E tutto questo mentre i partiti si andavano trasformando da macchine elettorali in stile americano in sigle evanescenti dietro le quali, come si è scoperto, non esiste ormai nulla: né una base militante, né una qualche progettualità, ma solo cordate di potere, gruppi affaristici o schiere di gregari indottrinati o mossi solo dall’interesse personale. Servirà un ritorno al proporzionalismo per restituire alla politica un po’ della sua dignità perduta, ai partiti la loro fondamentale funzione di raccordo tra istituzioni e società e ai leader quella capacità direttiva e appunto di guida che hanno perduto dacché si sono messi ad inseguire gli istinti e le pulsioni delle masse? Pensare che il proporzionalismo coatto verso cui ci stiamo avviando possa essere un’occasione di riscatto per il nostro sistema politico probabilmente è un’idea ingenua, forse persino sbagliata, visto che la qualità degli attori politici non è certo direttamente influenzata dal modo con cui si vota.

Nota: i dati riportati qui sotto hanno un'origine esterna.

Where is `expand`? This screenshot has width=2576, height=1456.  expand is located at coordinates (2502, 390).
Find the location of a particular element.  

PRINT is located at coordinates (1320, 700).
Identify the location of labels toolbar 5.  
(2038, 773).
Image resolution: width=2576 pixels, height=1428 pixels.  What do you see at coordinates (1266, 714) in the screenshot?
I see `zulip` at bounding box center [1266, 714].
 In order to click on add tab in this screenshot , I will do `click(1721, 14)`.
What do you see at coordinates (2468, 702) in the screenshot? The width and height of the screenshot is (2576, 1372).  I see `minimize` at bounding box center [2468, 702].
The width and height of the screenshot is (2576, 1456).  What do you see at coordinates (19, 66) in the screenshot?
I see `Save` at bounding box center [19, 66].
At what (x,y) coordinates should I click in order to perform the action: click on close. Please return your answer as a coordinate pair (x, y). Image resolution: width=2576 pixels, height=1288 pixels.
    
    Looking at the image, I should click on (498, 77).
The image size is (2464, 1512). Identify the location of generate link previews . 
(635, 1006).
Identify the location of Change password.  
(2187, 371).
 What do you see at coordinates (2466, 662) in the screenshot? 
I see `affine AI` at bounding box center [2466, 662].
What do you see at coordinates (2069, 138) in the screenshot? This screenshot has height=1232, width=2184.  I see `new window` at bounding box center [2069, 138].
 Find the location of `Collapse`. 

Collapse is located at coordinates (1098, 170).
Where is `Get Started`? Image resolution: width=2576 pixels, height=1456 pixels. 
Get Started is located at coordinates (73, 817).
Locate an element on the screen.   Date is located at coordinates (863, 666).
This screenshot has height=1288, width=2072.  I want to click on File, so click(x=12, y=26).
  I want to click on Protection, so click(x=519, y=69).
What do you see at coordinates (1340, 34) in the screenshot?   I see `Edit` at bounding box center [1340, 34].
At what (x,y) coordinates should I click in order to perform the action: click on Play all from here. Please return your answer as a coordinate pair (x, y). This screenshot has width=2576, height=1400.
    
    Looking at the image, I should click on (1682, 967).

Ma giunti al punto in cui siamo che male c’è se ci si affida ad una speranza come questa, in fondo innocente? Volevamo una politica nuova, un’Italia migliore, una repubblica più efficiente, istituzioni più veloci, cittadini più liberi e responsabili.
Ed eccolo, sotto i nostri occhi, l’esito della rivoluzione cominciata con Mani Pulite, proseguita con Berlusconi e Prodi, passata attraverso l’esperimento dei governi tecnici, rilanciata da Renzi e che come punto di approdo rischia di avere, travestito da democrazia diretta e da potere popolare, il Grande Fratello grillino. Si torna dunque forzatamente al passato. Ma vuoi vedere che forse è meglio così?